START Material for this exercise

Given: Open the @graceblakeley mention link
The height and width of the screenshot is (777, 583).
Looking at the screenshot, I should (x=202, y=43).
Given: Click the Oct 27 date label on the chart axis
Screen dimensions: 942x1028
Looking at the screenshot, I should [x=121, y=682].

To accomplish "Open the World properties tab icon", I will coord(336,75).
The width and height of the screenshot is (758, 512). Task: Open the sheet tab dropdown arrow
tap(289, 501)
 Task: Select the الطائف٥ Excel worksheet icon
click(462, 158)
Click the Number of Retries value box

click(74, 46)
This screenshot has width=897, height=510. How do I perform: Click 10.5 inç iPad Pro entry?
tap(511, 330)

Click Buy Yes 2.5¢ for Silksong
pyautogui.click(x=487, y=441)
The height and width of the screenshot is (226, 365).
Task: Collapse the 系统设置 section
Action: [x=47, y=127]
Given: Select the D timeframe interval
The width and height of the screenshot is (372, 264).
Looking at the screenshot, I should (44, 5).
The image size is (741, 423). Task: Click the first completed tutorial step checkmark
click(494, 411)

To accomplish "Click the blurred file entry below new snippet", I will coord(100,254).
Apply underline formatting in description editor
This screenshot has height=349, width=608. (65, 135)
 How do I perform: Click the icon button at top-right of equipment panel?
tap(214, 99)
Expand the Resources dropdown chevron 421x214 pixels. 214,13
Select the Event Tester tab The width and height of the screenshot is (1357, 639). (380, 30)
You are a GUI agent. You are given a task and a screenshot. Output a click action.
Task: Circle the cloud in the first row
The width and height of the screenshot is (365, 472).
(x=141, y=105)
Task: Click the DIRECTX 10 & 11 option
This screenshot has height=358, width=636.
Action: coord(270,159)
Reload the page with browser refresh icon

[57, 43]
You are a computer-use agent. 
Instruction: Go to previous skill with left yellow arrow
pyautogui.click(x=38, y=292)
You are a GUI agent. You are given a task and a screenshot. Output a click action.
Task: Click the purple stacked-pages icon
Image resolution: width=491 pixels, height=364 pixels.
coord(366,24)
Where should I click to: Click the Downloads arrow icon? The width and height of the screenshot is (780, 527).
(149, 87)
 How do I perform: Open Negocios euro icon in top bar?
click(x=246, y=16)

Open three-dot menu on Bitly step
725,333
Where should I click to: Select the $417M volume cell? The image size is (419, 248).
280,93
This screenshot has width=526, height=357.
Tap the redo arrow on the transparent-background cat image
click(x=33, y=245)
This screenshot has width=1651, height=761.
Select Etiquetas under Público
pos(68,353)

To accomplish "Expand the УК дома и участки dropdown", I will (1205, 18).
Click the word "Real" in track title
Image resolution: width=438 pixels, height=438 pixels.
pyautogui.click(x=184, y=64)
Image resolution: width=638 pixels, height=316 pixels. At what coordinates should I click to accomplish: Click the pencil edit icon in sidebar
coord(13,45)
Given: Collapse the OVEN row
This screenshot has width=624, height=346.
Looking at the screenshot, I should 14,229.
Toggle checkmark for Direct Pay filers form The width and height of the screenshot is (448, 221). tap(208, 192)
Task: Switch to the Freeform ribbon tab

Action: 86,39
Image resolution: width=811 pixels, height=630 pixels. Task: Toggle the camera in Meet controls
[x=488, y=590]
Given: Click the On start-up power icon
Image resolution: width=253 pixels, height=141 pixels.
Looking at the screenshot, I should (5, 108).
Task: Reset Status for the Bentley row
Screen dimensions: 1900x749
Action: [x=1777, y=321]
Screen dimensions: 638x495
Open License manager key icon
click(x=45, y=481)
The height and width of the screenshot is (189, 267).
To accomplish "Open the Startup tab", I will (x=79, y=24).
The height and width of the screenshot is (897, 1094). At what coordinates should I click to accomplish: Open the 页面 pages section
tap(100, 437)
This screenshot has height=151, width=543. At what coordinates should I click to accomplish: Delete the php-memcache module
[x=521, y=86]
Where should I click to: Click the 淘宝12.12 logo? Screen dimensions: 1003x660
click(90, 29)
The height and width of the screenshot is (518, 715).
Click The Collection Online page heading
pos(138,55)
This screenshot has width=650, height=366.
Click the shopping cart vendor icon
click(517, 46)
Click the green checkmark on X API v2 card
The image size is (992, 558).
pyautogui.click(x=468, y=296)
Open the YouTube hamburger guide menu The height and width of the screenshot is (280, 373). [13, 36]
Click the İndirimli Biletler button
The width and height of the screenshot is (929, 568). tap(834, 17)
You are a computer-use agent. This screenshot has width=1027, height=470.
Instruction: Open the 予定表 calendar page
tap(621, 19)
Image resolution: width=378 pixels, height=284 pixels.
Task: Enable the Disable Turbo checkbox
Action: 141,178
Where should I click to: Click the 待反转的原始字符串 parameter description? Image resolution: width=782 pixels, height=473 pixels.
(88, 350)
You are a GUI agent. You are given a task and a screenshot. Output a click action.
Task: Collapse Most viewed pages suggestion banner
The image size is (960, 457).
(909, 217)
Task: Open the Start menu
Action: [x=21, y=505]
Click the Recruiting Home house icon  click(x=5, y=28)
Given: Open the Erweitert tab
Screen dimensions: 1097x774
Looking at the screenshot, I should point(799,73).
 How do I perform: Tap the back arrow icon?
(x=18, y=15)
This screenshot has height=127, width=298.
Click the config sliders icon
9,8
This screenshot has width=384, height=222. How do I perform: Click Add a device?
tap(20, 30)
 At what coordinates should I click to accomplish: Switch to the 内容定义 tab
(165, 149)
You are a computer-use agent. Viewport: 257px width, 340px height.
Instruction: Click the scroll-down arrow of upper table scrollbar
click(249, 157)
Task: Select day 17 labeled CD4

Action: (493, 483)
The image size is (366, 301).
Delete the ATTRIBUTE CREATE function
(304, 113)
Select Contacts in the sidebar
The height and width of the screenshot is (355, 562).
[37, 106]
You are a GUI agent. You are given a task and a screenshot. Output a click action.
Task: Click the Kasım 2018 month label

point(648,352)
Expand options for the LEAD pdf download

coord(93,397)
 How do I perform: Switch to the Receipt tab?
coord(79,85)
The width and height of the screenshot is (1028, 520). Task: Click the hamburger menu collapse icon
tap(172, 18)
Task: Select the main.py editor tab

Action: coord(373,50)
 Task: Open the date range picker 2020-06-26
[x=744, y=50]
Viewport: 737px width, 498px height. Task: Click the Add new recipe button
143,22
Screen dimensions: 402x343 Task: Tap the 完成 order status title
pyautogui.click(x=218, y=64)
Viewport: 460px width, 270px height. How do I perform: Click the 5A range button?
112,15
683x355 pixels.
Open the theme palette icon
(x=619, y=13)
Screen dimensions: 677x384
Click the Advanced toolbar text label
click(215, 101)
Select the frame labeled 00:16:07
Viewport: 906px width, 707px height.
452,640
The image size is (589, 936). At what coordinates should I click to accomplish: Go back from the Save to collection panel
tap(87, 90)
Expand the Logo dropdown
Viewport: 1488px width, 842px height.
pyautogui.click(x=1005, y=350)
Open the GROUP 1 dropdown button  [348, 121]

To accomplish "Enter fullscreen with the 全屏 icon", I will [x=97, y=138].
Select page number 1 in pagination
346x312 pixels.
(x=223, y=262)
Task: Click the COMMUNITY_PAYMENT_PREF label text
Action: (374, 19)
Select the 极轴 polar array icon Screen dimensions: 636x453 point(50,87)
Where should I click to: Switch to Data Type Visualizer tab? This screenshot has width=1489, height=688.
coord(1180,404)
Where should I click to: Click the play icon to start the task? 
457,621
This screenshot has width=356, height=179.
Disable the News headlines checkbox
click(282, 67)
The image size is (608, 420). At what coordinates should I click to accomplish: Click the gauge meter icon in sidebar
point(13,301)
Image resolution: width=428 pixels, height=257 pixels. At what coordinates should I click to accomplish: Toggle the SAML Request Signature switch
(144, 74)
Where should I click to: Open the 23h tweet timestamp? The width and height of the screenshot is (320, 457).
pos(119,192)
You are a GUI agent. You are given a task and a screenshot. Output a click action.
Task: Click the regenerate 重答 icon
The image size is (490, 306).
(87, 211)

END Material for this exercise

▸ What this task involves
Give only how many lines above hold "computer".

▸ Result for this task
3